Tuesday, June 5, 2007

Continuing South

I took the ferry back to Townsville, and was going to get a bus ticket to Mackay, but there are only 2 busses a day, and I missed the last one by hours. So I headed toward the highway to hitch-hike, but half way there I realized that I left my water bottle at the bus station, so I had to walk back and get it. I didn't have enough time to go all the way back to the highway before it got dark, so I figured I'd stay in Townsville another night.

Now, I never really feel justified in paying to sleep, it never makes much sence to me. So insteadof checking into a hostle, I decided to sleep on top of nearby Castle Hill, a giant cliff in the middle of townsville. I've already learned that nobody likes to walk in Australia, so I'd have the whole place to myself, and it would be a great sunrise in the morning. It was already dark when I started, which was perfect because hiking at night is much less hot (still hot though).

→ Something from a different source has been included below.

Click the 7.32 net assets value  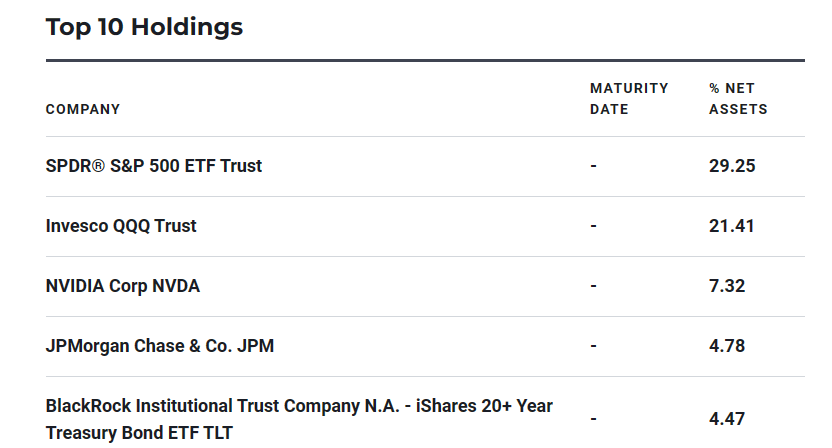[727, 286]
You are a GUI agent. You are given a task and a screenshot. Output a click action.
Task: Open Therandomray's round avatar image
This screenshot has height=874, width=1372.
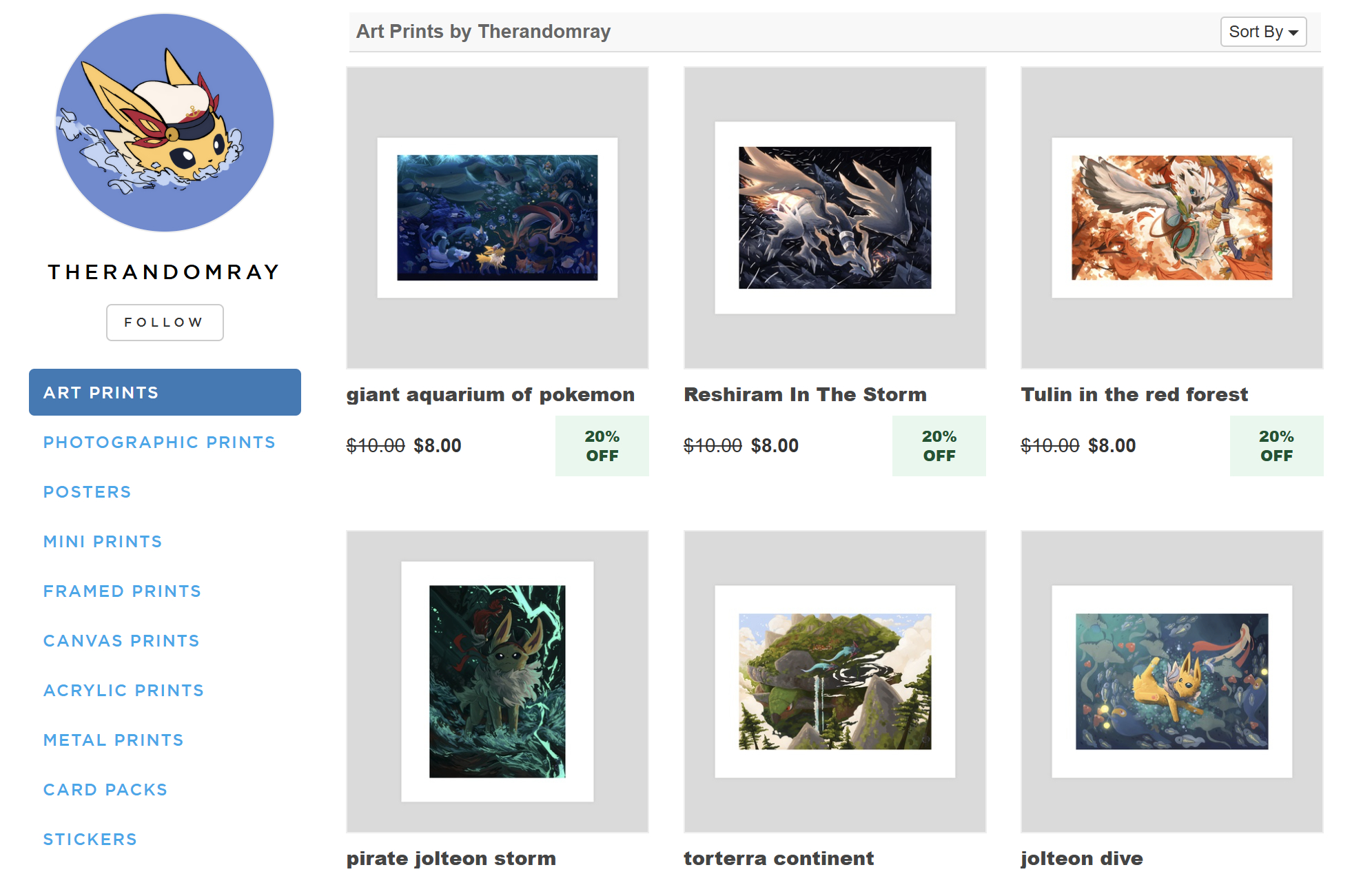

When I got to the top, the weather started getting cloudy. This was incredible, because the top of Castle Hill was at the same level as the cloud ceiling (which is the flat bottom part of the clouds). The whole area for 10 miles around had little clouds blowing around, and I was looking right along the bottoms of all of them. Occasionally they would blow right through me, or just twenty feet away right.


Due to the clouds, there was no sunrise, but it was a good view nonetheless.
In the morning I caught a ride to Mackay on a giant Truck-Trailer. The driver was quite a character. He had tattoos on both forearms, a quarter of an inch of grey hair on his chin, and none on his head. He cussed at the ignorance of all the other drivers. Even though we were in the most massive vehicle on the road, he drove it like a sports car, aggressively shifting gears and passing most of the other traffic, cussing. Did I mention that he swore a lot? He would drum on his steering wheel to the teeny-bopper techno CD he had cranked to number 11. This guy loved his job.
The cargo he was hauling was an engine the size of a hummer. I helped him deliver it to a tractor yard that specialized in very large tractors. These were the most impressively enormous machines I've ever seen. There were tractors the size of houses half assembled and scattered all over the field. I didn't want to seem like a tourist, so I just acted like I knew what I was doing, helped out where I could and didn't take any pictures.

2 comments:

Robin said...

That truck driver sounds like your Pa!

Ma

Unknown said...

i wish i could've seen the cliff top with all those clouds--that must've been neat and having some pass right thru you--'cloud hug!' Anyway, glad you are doing well and having quite the adventure cussing truck drivers and all.